Downie was diagnosed with an incurable brain tumour in 2016. He finished his tour with the Tragically Hip that same summer. The band’s final sold-out concert took place at Rogers Centre in Kingston. It was broadcast live on TV and radio stations.
In 2017, Downie spoke out for Canada’s indigenous people, at an assembly on Parliament Hill. He also set up a fund to raise money in support of the First Nations who suffered in the Canadian residential schools. Downie was honoured with an eagle’s feather at a First Nations Assembly in Gatineau, Quebec for his contributions towards supporting the First Nations of Canada.
Downie was also appointed as a Member of the Order of Canada for his contributions to music and for his strong support of environmental and social issues in Canada.
On October 17, 2017, Downie lost his battle with cancer at the young age of 53 years old. He will remain a Canadian legend for being one of the top musicians and environmentalists of Canada.
9. Stompin Tom Conners (1936 – 2013)
The top ten list of famous Canadian musicians could not be complete without mentioning the very talented country and folk guitarist, and Canadian singer-songwriter, Charles Thomas Conners aka “Stompin Tom Conners.” Stomping his boot heel to the beat of the music earned Conne”s his nickname as “Stompin Tom.”
After receiving several complaints about damaged stage floors with his boot-stomping, Conners began bringing a piece of wood to place under his feet so he could stomp even louder without damaging the stage floors. His “Stompin” board became a trademark for Conners. After stomping a hole through the plywood, he’d throw it to a lucky member of the crowd and laugh about the poor quality of the local lumber stores.
Dedicating his singing career to writing songs about being a native to Canada, Conners has composed over 300 humorous, toe-tapping Canadian heritage songs. Sure to put a smile on anyone’s face that listens to them, Conner’s has also released over 4 dozen records. Selling over 4 million copies. Now, that’s a lot of records!

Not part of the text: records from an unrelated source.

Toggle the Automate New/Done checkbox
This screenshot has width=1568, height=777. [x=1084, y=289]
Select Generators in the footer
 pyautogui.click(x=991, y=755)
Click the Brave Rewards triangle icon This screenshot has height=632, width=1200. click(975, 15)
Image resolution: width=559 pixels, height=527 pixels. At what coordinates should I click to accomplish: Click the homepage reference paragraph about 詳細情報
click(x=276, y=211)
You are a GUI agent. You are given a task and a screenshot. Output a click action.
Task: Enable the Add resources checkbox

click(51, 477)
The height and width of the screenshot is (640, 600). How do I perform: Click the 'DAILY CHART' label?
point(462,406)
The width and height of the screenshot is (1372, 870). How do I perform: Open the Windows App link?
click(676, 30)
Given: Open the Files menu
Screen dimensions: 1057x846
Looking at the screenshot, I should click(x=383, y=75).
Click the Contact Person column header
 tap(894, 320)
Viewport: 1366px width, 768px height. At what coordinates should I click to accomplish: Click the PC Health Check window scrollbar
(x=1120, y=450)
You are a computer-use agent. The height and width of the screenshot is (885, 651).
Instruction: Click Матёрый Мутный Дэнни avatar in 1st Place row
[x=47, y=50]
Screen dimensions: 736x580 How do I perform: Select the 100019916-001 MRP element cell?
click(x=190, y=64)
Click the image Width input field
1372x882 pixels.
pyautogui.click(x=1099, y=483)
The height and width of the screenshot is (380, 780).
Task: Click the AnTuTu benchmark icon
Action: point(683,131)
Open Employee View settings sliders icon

Some of Conner’s signature songs include “Bud the Spud,” “Sudbury Saturday Night” and “The Hockey Song.” Played at many National Hockey League games over the years, including each Toronto Maple Leaf Home game, “The Hockey Song” is still a favourite Stompin Tom song among many Canadians.
Stompin Tom Conners played a huge role in the evolution of Canadian history with many of his songs referencing historical events in Canada, such as, “The Bridge Came Tumblin’ Down,” “Fire in the Mine” and “Big Joe Mufferaw.”
10. Bryan Adams ( 1959 – )
And last, but not least on the list of top ten Canadian musicians is Bryan Adams, a guitarist, singer-songwriter, and Canadian record producer. He was a heart-throb to many women and teenagers in the 80s and 90s. Adams has sold over 100 million albums around the world. Some of Adam’s all-time hits include “Summer of 69,” “Cuts Like a Knife,” and “Heaven.”
Adams participated in many charity concerts to raise money and awareness for several causes, including, Amnesty International, Greenpeace, earthquake relief, Canadian Red Cross and the Covid-19 Pandemic research, among others.
Adams is also an animal activist who raises money for the cause through many benefit concerts. His work as a talented musician and his dedication to charitable organizations has made him an incredible asset to the history of Canada.
There are so many great musicians in Canada. Many of them have contributed to forming the foundation of Canada through their incredible accomplishments towards the music and culture of Canada. It was hard to stop at just ten musicians. Tell me, who is your favourite Canadian musician?